What is needed is each line of the data below that holds the string "icon".
╭─ INPUT RECORDS
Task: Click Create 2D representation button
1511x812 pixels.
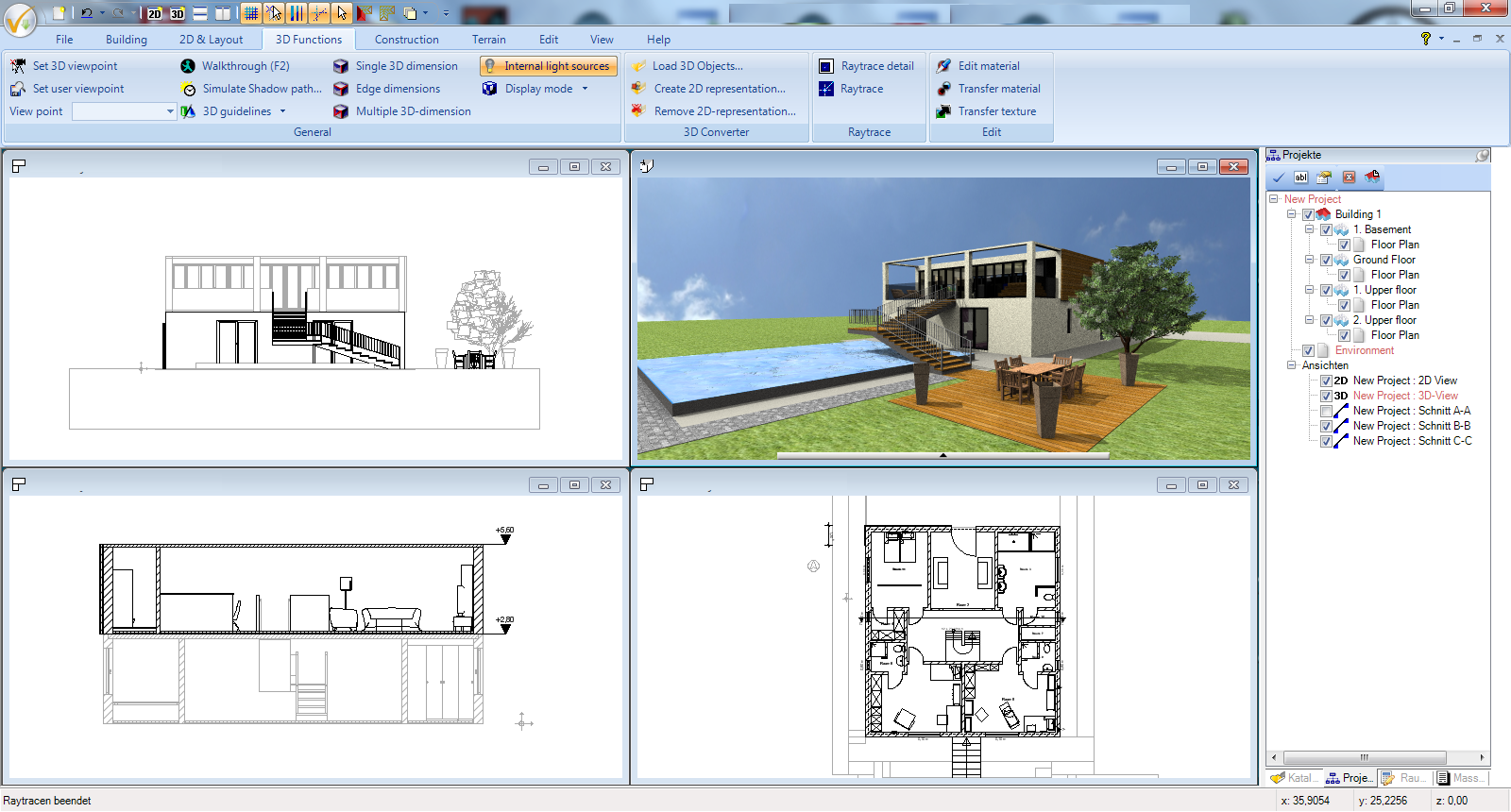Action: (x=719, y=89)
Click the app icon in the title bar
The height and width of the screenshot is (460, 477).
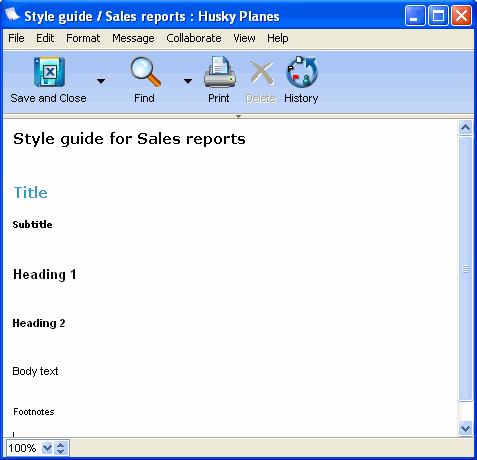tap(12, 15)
╰─
╭─ INPUT RECORDS
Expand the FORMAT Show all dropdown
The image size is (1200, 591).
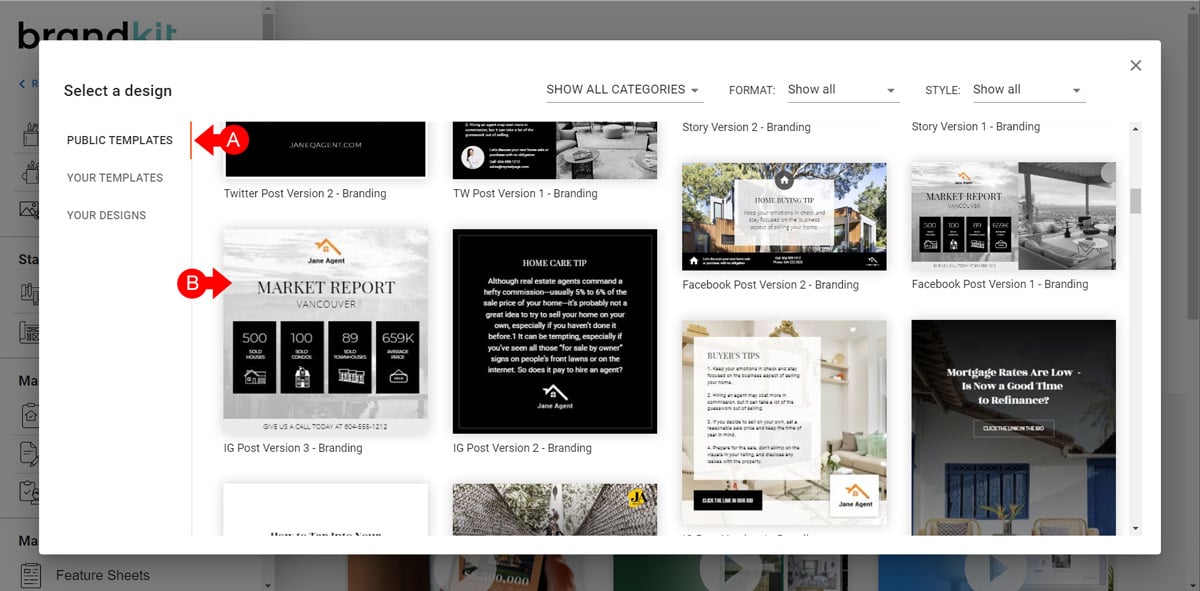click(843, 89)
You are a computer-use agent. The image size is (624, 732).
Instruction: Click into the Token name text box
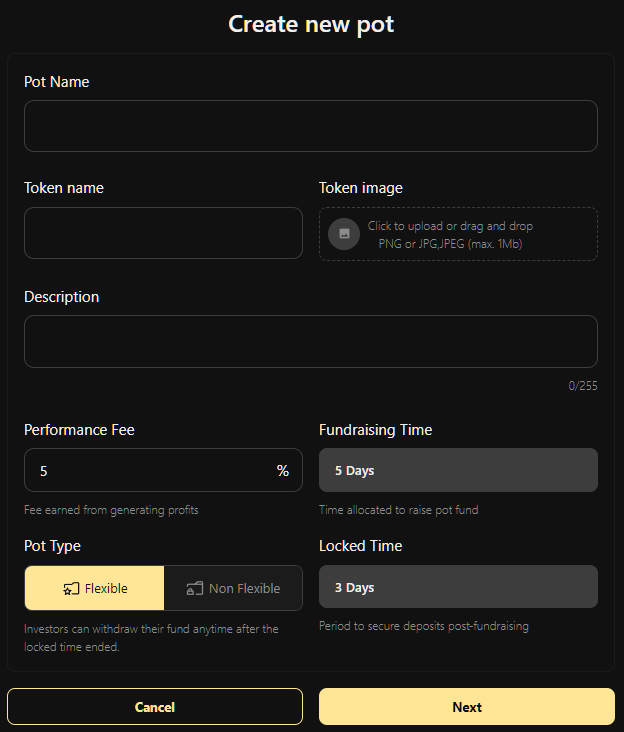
╰─
╭─ INPUT RECORDS
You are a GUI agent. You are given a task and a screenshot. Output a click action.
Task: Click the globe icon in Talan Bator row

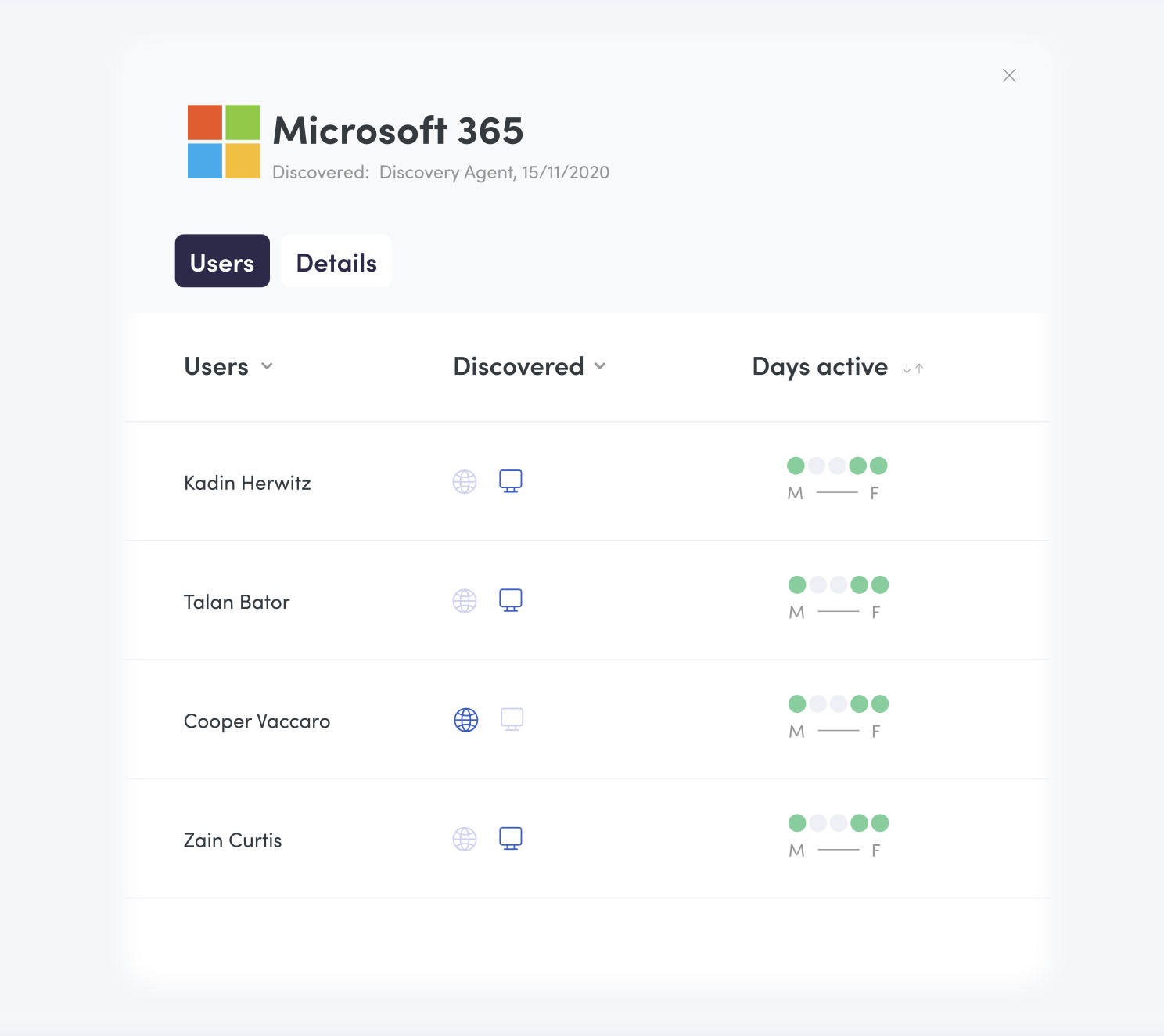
╰─
◆ RESPONSE TO THIS TASK
Click the app icon in the title bar
Task: Click the globe icon in Talan Bator row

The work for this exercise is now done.